Padres, hijos y fútbol

M.Urraburu. Domingo 8 de enero 2.017. Durante el partido de juveniles entre la Unión Deportiva Telde y la Unión Deportiva Guía de Gran Canaria, dos padres, uno de cada equipo, se enzarzaron a puñetazos. Uno de los padres se llevo la peor parte. Fue ingresado en el hospital por fuertes golpes, teniendo que ser operado de un ojo.

Le  preguntaron a un entrenador de fútbol qué le gustaría cambiar en el trabajo que desarrollaba para la preparación de deportistas de corta edad. Mi mayor ilusión, dijo, sería entrenar a un equipo de huérfanos. Con eso quedaba dicho todo acerca de la frecuente tendencia de muchos padres y madres a inmiscuirse en la tarea de los entrenadores. Solo tienen que acercarse un fin de semana a un campo de fútbol donde se celebren partidos para futbolistas de base, y verán. Raro será el partido donde algún padre exaltado no la tome con el árbitro, o fuera de las bandas, no se oigan gritos de ánimo que más parecen arengas de guerra.

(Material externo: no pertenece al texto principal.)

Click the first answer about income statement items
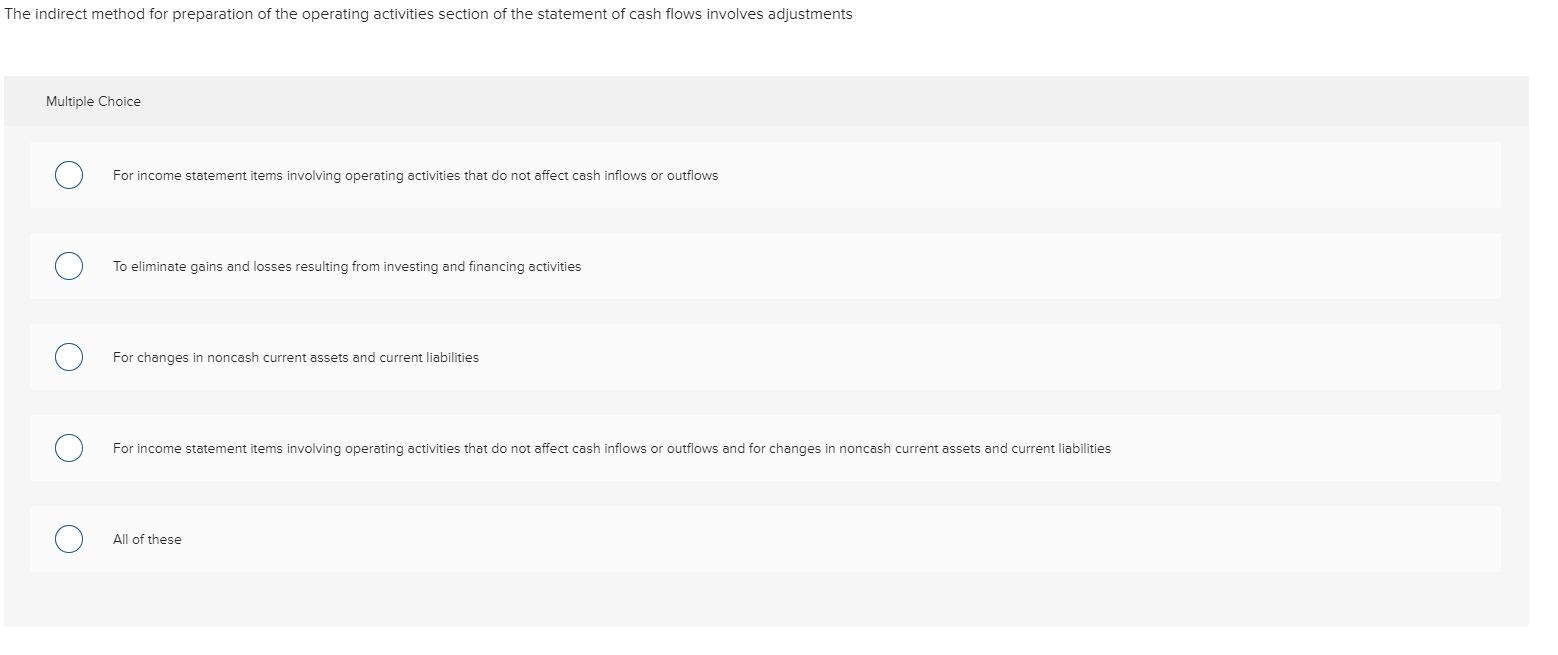This screenshot has width=1558, height=655. [415, 175]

Y todo a la vista de unos chicos desconcertados por los gritos contradictorios: de un lado hacia la sana rivalidad, de otro la competitividad exagerada, el desprecio del rival, el triunfo cueste lo que cueste. El chico que practica un deporte quiere, sobre todo, divertirse. Tratándose de un deporte de equipo aspira al triunfo colectivo. En el caso de un deporte individual intentara  una superación personal. Fuera de estos planteamientos, casi todo lo que contamina negativamente la práctica deportiva, es producto de influencias externas.

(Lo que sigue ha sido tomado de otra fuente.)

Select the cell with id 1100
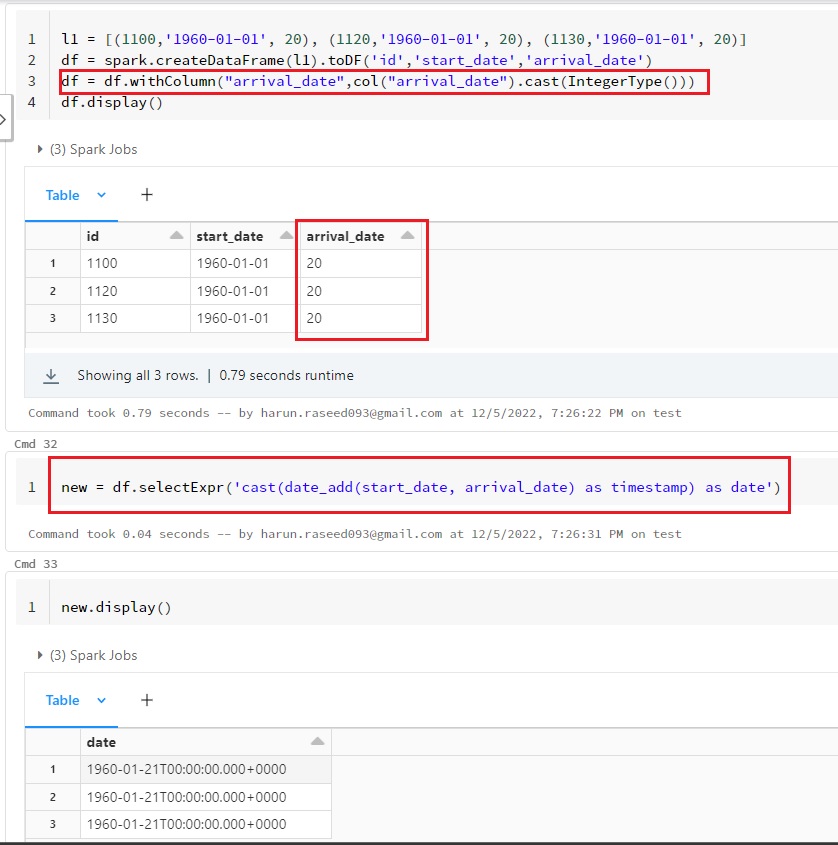Viewport: 838px width, 845px height. [102, 264]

Es licito que los “papás” que ven a su hijo marcar el primer gol o ganar su primera carrera experimenten orgullo, euforia, ilusión…o, si los resultados adversos se sientan contrariados. Los hay que les fuerzan a practicar el deporte de su gusto y no el que gusta al niño, con la excusa de que “es más completo” . Luego están también quienes no distinguen los límites entre su papel y el del entrenador al que critican si no alinea a su hijo. Y, luego, hay quienes ven en determinados deportes, como por ejemplo, el futbol, la posibilidad de éxito y enriquecimiento. El sueño de tener en casa un fenómeno y de paso una buena pensión asegurada, provoca muchas veces, conductas erróneas. Es decir, todo lo contrario de los valores que priman en los otros ámbitos de su educación, con la justificación de “querer solo lo mejor para su hijo”.